The authors of the film offered the main role to Irina Gorbacheva, but she did not want to gain weight.

Producer Ilya Naishuller played a smoked guest at a party - for this, he spent the whole shooting day on the couch with a blurred look and a bong in his hands.

Before starting work on the film, director Aleksey Nuzhnyy and screenwriter Nikolay Kulikov lost 28 and 20 kg, respectively.
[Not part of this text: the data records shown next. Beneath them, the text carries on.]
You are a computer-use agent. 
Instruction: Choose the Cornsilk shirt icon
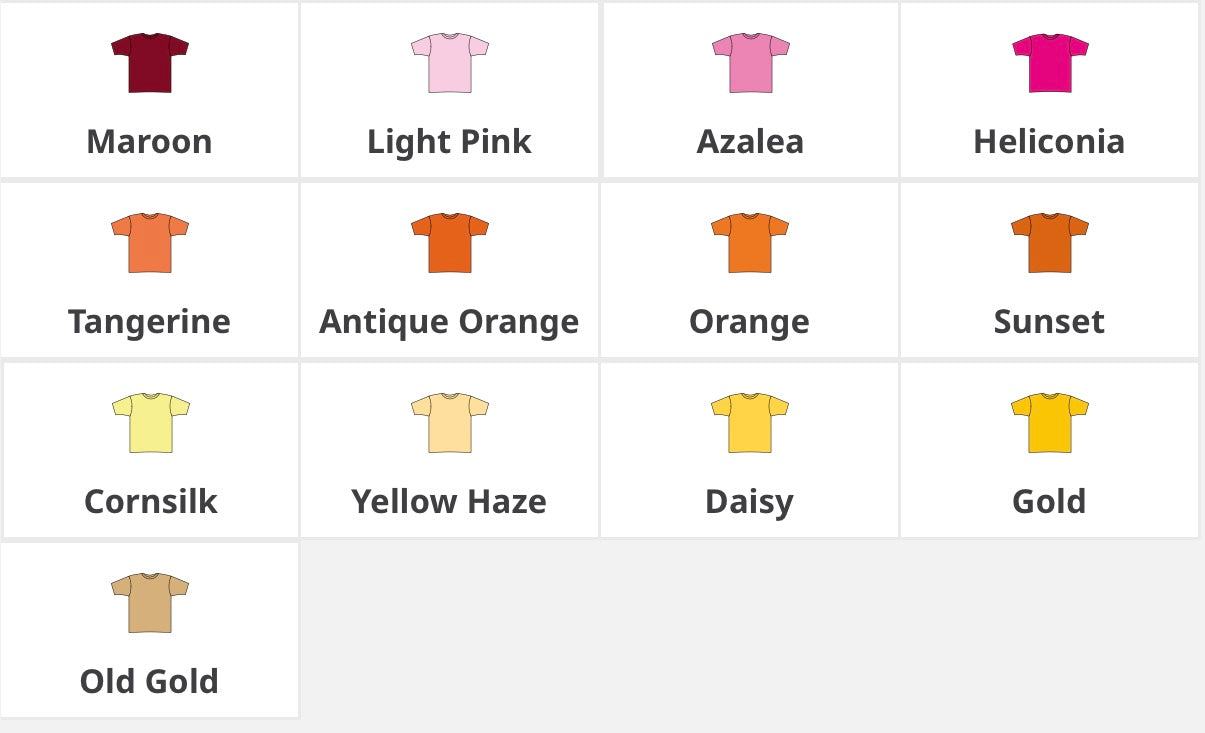(x=150, y=423)
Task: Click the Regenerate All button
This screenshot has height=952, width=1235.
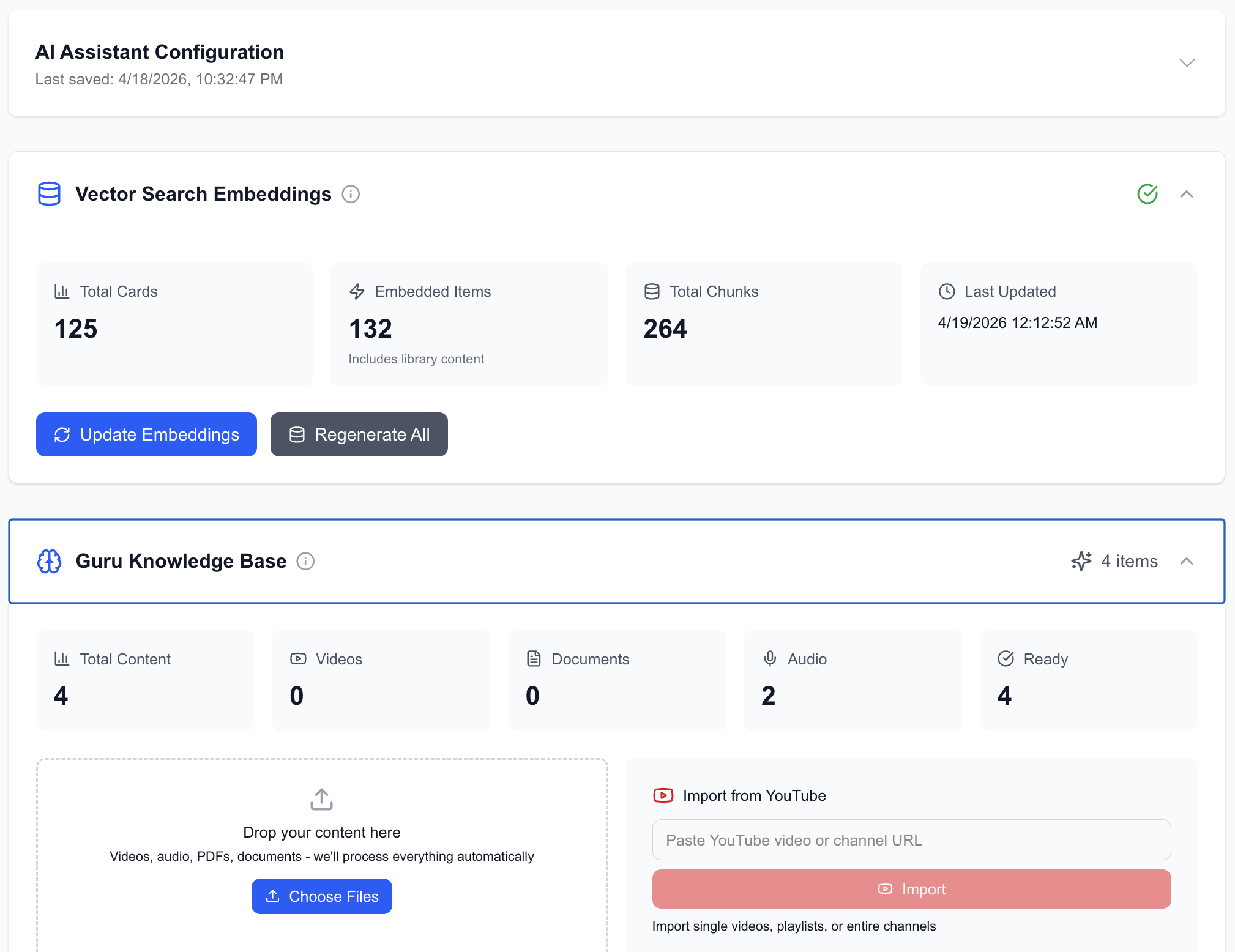Action: coord(359,434)
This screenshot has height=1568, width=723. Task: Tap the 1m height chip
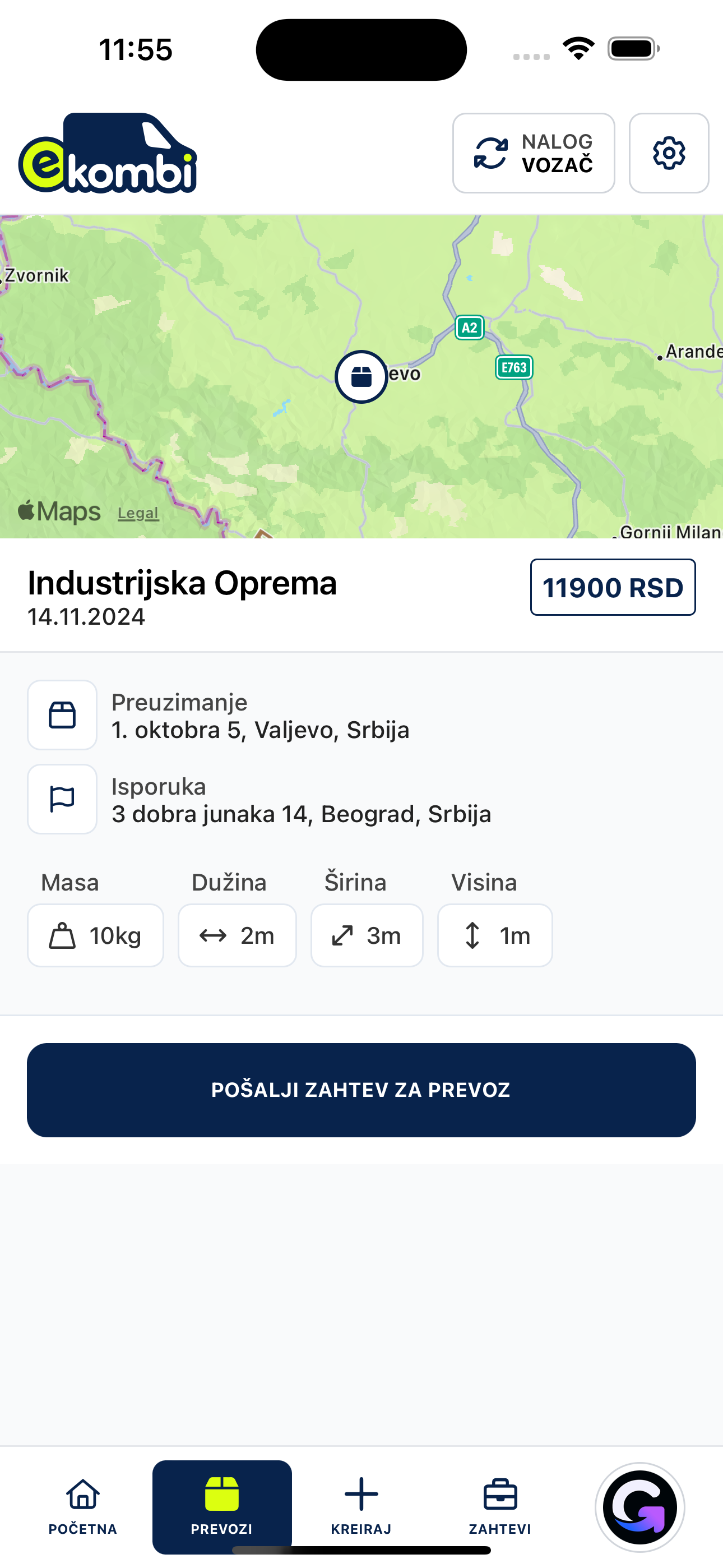[x=495, y=935]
Work on the script went on for two and a half years. During this time, the authors interviewed a large number of girls and women who are concerned about the topic of losing weight, so that everything in the film is as truthful as possible. There were 17 draft scripts in total.

===Filming===
The filming period was divided into two blocks. In the first block - May and June 2017 - Aleksandra Bortich was shot in full. After that, there was a break when Aleksandra Bortich switched to strict nutrition and trained 7 days a week. For a month and a half she lost weight and filming resumed.

Aleksandra Bortich herself performed many tricks in the film: she climbed from the balcony to the balcony on the eighth floor, jumped from the pier into the water at a temperature of less than 10 degrees, ran out of the burning bath in a burning sheet.

===Criticism===
According to film critic Anton Dolin (ru), despite the predictable plot, overkill with views of the city to pop music and the not very appropriate role of Sergey Shnurov, all the "shortcomings are fully paid for by the merits" of the film.

== Release ==
The film was released in the Russian Federation by Universal Pictures International on March 8, 2018.

==Reception==
The film received mostly positive reviews, acting of Bortich and the script received praise.

=== Box office ===
The fees for the first day of rental amounted to 110 million rubles - as of mid-March this is the best achievement among Russian films in 2018, and for the first four days - up to 331 million rubles ($5.8 million), which brought the film to the ninth place of the weekly world rating. By early August, total fees exceeded 630 million rubles ($10 million).